The recent burst of activity by regulators in response to the credit crisis and upheavals in the financial sector is not likely to abate any time soon. Indeed, it may prove to be the catalyst for fundamental reforms to U.S. and worldwide financial markets embodied in recent proposals to modify regulatory structures and improve risk management while simultaneously reducing barriers to globalized financial markets.

Footnotes

1) Regulation SHO was implemented in stages, with certain portions not becoming effective until October 2007. It requires broker-dealers to mark sales in all equity securities “long” or “short,” defines ownership of securities, and specifies netting of broker-dealer long and short positions for certain purposes. Regulation SHO was further amended in 2007. Amendments to Regulation SHO were adopted in August 2007, with an October 15, 2007, effective date. The amendments eliminated the grandfather provision of Regulation SHO in an attempt to further reduce the number of persistent fails to deliver certain equity securities and amended the close-out requirement of Regulation SHO for certain securities that a seller is “deemed to own.” The amendments also updated the market decline limitation referenced in Regulation SHO.
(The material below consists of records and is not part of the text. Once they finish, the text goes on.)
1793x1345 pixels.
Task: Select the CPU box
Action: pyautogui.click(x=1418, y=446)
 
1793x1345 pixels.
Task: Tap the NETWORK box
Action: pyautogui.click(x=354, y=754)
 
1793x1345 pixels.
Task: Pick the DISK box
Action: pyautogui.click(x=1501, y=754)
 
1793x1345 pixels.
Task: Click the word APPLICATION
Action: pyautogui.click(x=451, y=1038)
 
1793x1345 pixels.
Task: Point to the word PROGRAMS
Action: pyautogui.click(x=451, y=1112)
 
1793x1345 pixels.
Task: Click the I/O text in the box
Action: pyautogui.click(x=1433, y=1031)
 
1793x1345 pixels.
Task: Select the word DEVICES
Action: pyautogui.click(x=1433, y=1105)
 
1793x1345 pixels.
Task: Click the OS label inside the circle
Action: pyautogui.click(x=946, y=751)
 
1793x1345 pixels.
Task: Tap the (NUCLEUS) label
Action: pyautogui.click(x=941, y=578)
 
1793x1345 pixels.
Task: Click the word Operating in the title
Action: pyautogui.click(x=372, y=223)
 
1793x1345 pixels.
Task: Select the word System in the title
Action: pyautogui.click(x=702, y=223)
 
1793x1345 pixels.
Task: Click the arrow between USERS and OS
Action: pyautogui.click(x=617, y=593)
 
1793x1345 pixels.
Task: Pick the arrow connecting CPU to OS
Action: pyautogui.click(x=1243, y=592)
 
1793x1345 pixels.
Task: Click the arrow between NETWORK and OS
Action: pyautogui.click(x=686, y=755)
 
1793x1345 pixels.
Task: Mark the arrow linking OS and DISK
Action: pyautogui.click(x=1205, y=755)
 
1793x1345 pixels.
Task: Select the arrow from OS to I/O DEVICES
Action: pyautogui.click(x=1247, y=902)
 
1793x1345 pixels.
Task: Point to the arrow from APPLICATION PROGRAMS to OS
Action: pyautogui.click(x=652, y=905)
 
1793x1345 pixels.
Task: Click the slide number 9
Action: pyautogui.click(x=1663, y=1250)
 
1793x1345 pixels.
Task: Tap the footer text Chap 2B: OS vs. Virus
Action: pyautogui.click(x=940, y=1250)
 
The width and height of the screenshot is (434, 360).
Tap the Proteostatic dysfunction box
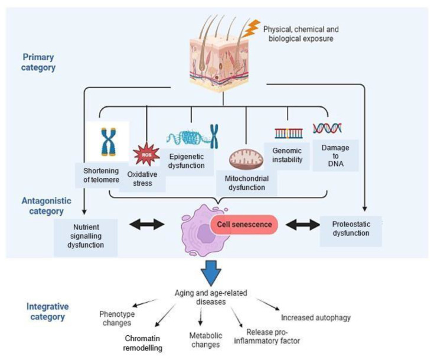point(351,229)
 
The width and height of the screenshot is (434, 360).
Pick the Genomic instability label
point(287,155)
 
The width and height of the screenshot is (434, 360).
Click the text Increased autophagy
point(316,317)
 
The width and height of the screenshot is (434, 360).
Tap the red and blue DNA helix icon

2) Bona fide market makers include market makers in the listed securities, derivative securities of the listed securities, including standardized options, and ETFs of which any of the listed securities are a component.
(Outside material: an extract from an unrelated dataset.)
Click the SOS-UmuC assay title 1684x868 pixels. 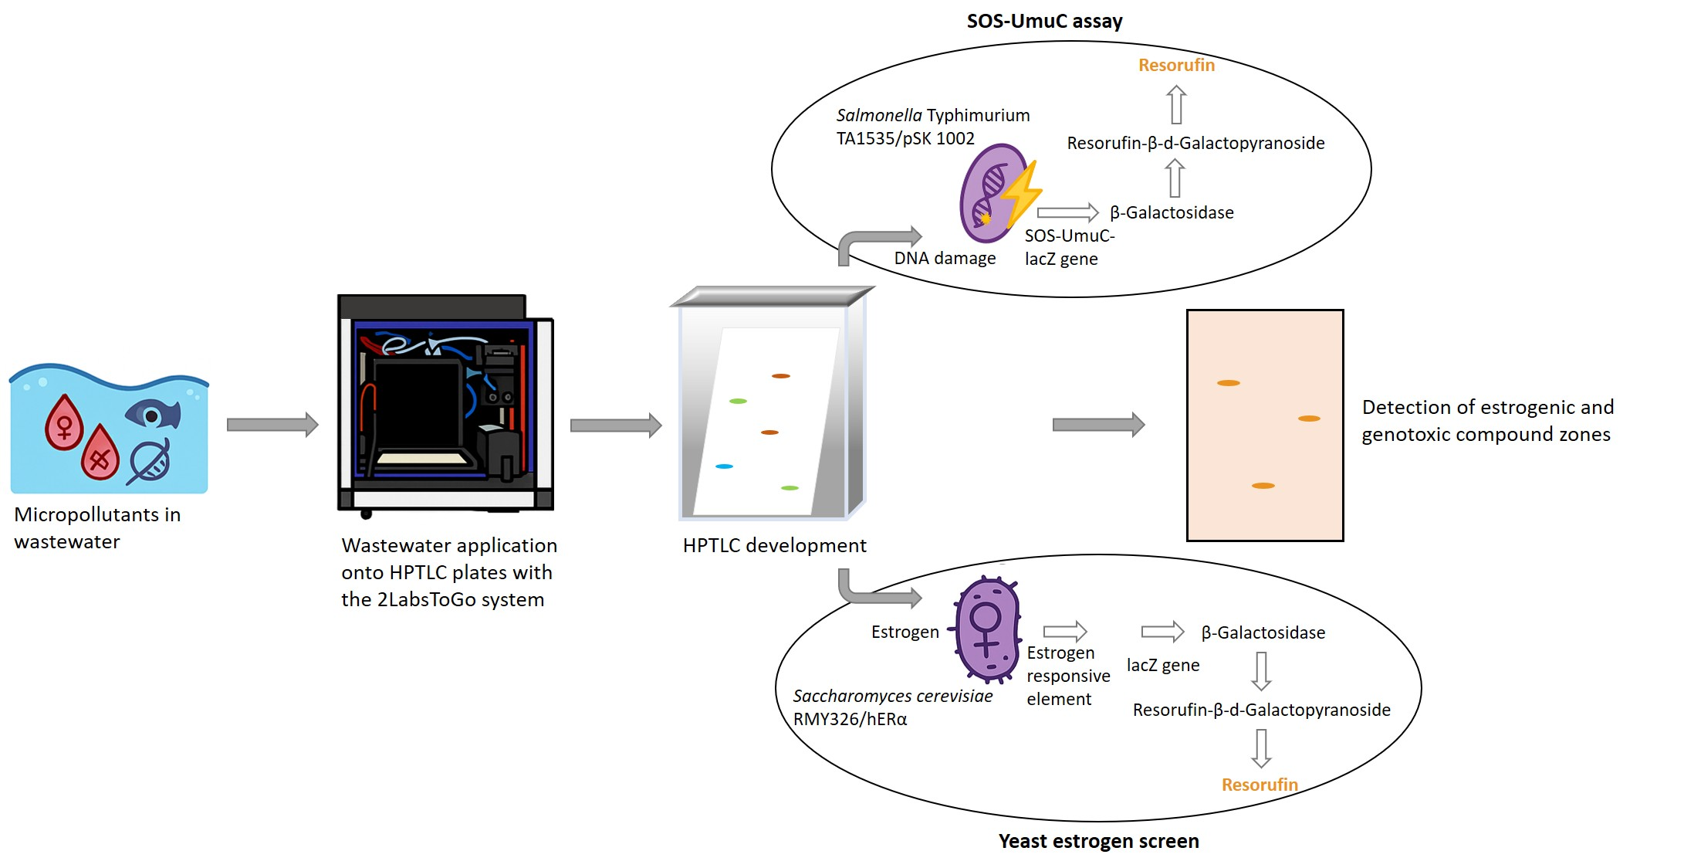click(x=1044, y=21)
3) FINRA published Notice to Members 08-38 July 23, 2008, clarifying the effect of the pre-borrow requirements of the Order in connection with the possession or control requirements of Rule 15c3-3. FINRA said that it had been advised by the SEC staff that a broker-dealer may use preborrowed shares to meet its delivery obligation under the Order, without regard to the whether a possession and control deficit exists at the time of delivery by: (1) identifying in its books and records that the securities to be delivered have been borrowed to complete the short sales; and (2) the borrowed shares may not be commingled with other customer or proprietary positions and must be distinguished from other securities lending transactions. These conditions are two of six conditions imposed by the SEC on conduit business in a 1991 no-action letter.
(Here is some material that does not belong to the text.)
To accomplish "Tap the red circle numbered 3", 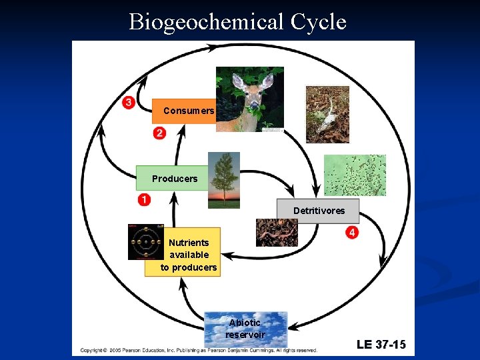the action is [x=128, y=102].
4) Additionally, it should be noted that the SEC Staff has taken the position that the loan of a security in a securities lending transaction is treated as a “sale” under Section 17(e) of the 1940 Act. See, United Services Funds (pub. avail. Apr. 23, 1993); and Norwest Bank, N.A. Society National Bank (pub. avail. May 25, 199
5) See Steve Thel, $850,000 in Six Minutes – The Mechanics of Securities Manipulation, 79 Cornell L. Rev. 219, 291 (January, 1994); William R. McLucas & Alma M. Angotti, Market Manipulation, 22 Rev. Sec. & Commodities Reg. 103, 111, 633 n. 1 (1989).
6) SEC v. Paul S. Berliner, Civil Action No. 08-CV-3859 (JES)(SDNY)(April 24, 2008).
7) Ernst & Ernst v. Hochfelder, 425 U.S. 185, 199 (1976).
8) Compare Schnell v. Conseco, Inc., 43 F. Supp 2d 438, 448 (S.D.N.Y. 1999) and Global Intellicom v. Thomas Kernaghan & Co., 1999 WL 544708, 7 (S.D.N.Y. July 27, 1999) with GFL Advantage Fund Ltd. V. Colkitt, 272 F.3d 189 (3d Cir. 2001).